Derzeit gibt es keine Leserbewertungen. Die Bewertung basiert auf 11 Stimmen.
Bias of Communication
Harold A. Innis' The Bias of Communication ist eines der einflussreichsten Bücher, die jemals in Kanada veröffentlicht wurden, und hat unser Verständnis von Geschichte, Kommunikation und Medientheorie maßgeblich beeinflusst. Die 1951 erstmals veröffentlichte, meisterhafte Aufsatzsammlung untersucht die Beziehung zwischen den Kommunikationsmedien einer Gesellschaft und der Fähigkeit dieser Gemeinschaft, die Kontrolle über ihre Entwicklung zu behalten. Innis betrachtet politische und wirtschaftliche Kräfte im Kontext des sozialen Wandels und die Rolle der Kommunikation bei der Schaffung antiker und moderner Imperien.

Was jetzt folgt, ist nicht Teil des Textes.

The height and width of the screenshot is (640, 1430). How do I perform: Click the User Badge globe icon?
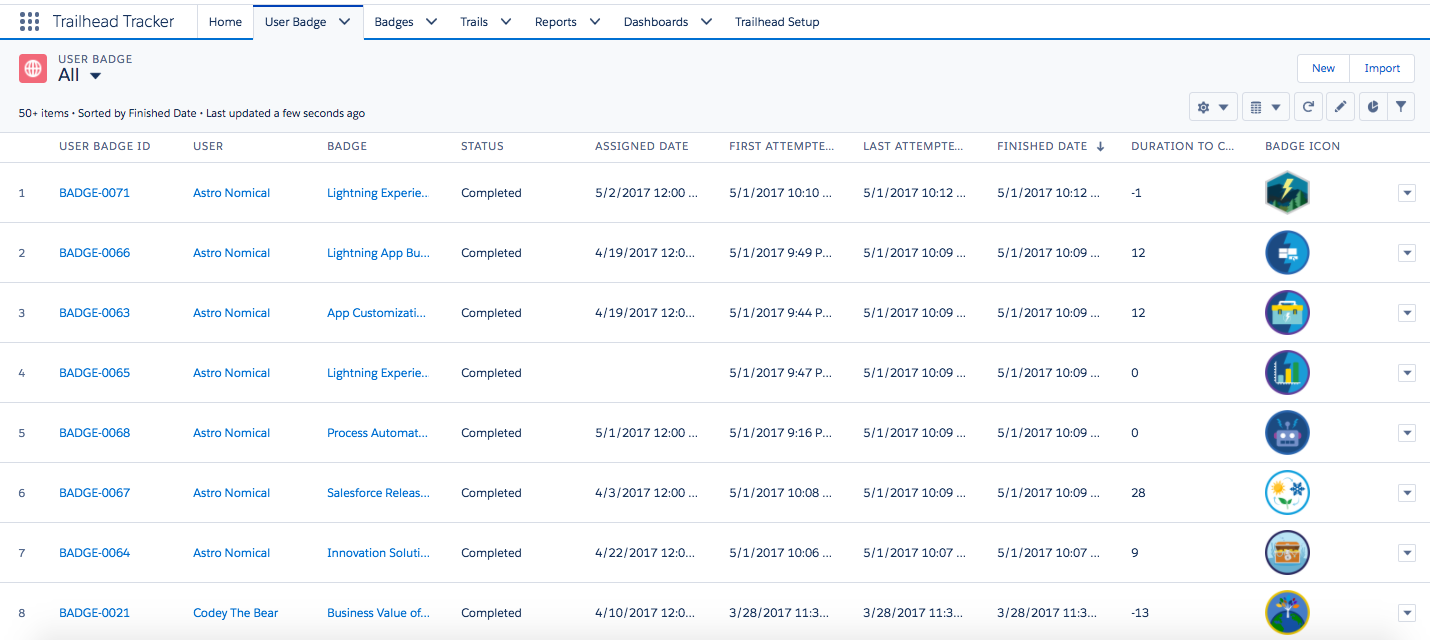(x=33, y=68)
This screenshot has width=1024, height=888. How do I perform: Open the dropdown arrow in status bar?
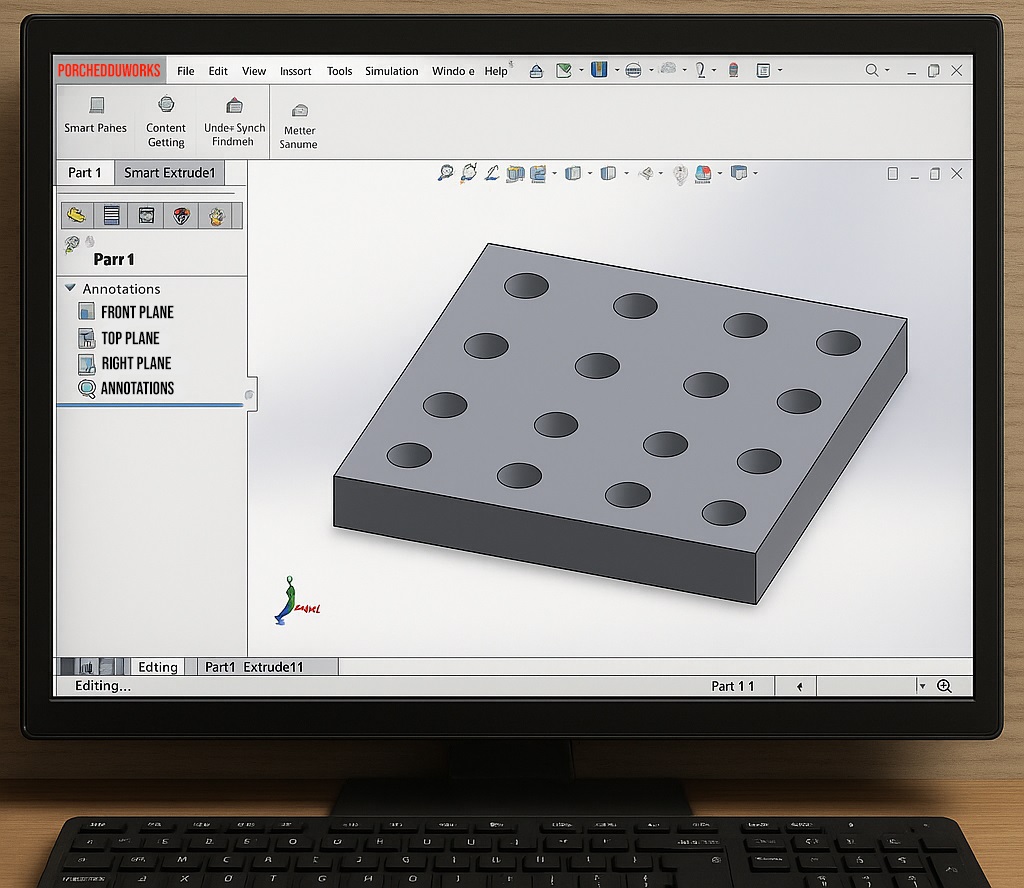coord(922,686)
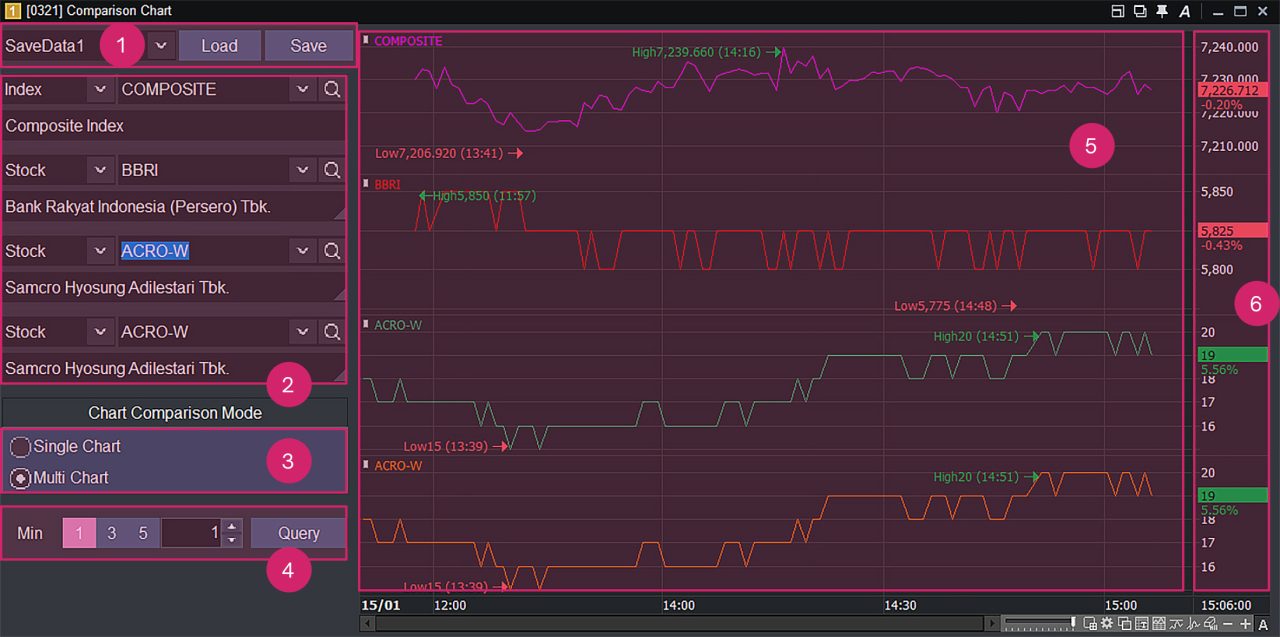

In einem Essay für diese Neuauflage untersucht der Innis-Biograf Alexander John Watson die Gründe, warum Innis auf dem Höhepunkt seines Erfolgs als Wirtschaftshistoriker neue Forschungsgebiete im Bereich Kommunikation und Imperium erschloss, sowie die Art und Weise, in der Marshall McLuhans Interpretationen von Innis' Werk veränderten und entpolitisierten.
Das Buch The Bias of Communication ist heute noch genauso wichtig wie bei seiner Erstveröffentlichung und ist eine unverzichtbare Lektüre für Historiker und Wissenschaftler der Kommunikations- und Medienwissenschaft.